Читаем Василий Гроссман. Литературная биография в историко-политическом контексте полностью

Из литературных функционеров, ознакомившихся с рукописью в силу должностных обязанностей, названы главреды «Знамени» и «Нового мира», Марков, Сартаков, Щипачев. Но кто же определил срок цензурного запрета, подчеркнем, нельзя выяснить по гроссмановскому письму. Уместно предположить, что автор и не хотел это указывать точно.

Почему – другой вопрос. К нему мы еще вернемся. С точки зрения общей риторической конструкции письма он не играет сколько-нибудь важной роли. Важно, что сказано про «250 лет» сокрытия правды.

Уместна и ссылка на Н.Г. Чернышевского. В советскую эпоху он признан эталоном писателя-революционера. Ну а меньшевик Г.В. Плеханов к 1960-м годам вполне оправдан, вновь признан теоретиком социализма и основателем РСДРП.

Гроссман выстраивал риторическую конструкцию: от легендарных предшественников – Герцена, Чернышевского и Плеханова – к Ленину, эталонному большевистскому лидеру. Сталин, разумеется, отступник. Зато сменивший его Хрущев – продолжатель истинно коммунистических традиций. Он разоблачил диктатора-злодея, добился оправдания безвинно осужденных и бессудно расстрелянных, восстановил демократию. Коль так, арест романа – досадная оплошность, да и произошла она до XXII съезда партии. Ее нужно устранить.

Письмо Гроссман отнес в приемную ЦК партии.

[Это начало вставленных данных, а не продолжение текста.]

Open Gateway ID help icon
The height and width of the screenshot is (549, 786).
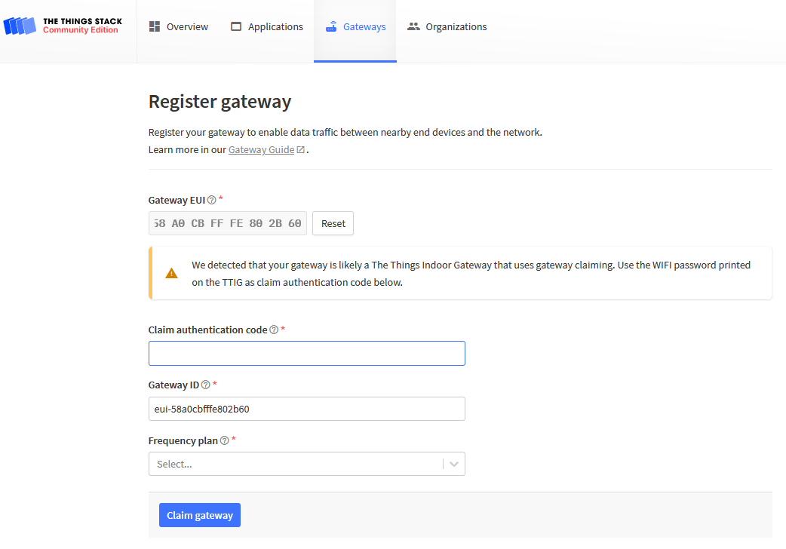coord(205,385)
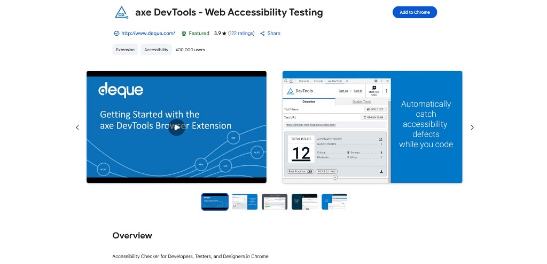Click the Add to Chrome button
Screen dimensions: 547x264
click(415, 12)
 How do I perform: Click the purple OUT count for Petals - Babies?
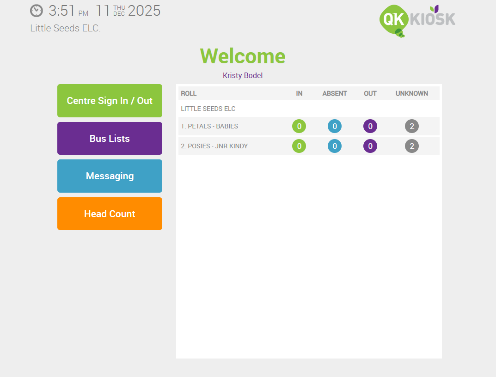pyautogui.click(x=370, y=126)
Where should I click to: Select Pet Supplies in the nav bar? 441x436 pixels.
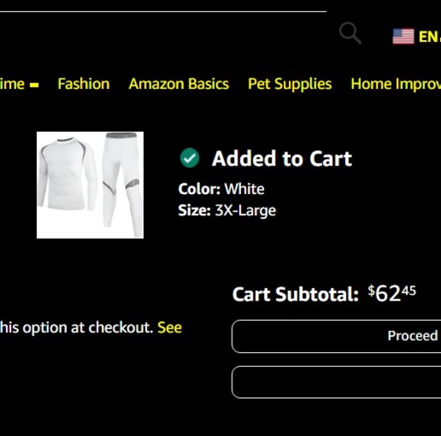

Дата на регистрационном штампе – 23 февраля 1962 года.

Контрприемы

Интрига вновь обострилась. Переданное в приемную ЦК КПСС письмо было сразу «принято к рассмотрению».

Но к Хрущеву оно попало отнюдь не сразу. Аппарату ЦК КПСС надлежало еще «подготовить вопрос».

Этим термином функционеры обозначали процедуру сбора документов, которые может потребовать начальник. 1 марта 1962 года заместитель председателя КГБ П.И. Ивашутин отправил в ЦК партии донесение, где характеризовал автора конфискованного романа.

Ивашу тин тогда исполнял обязанности председателя КГБ. Осенью 1961 года Шелепин был переведен на постоянную работу в ЦК КПСС.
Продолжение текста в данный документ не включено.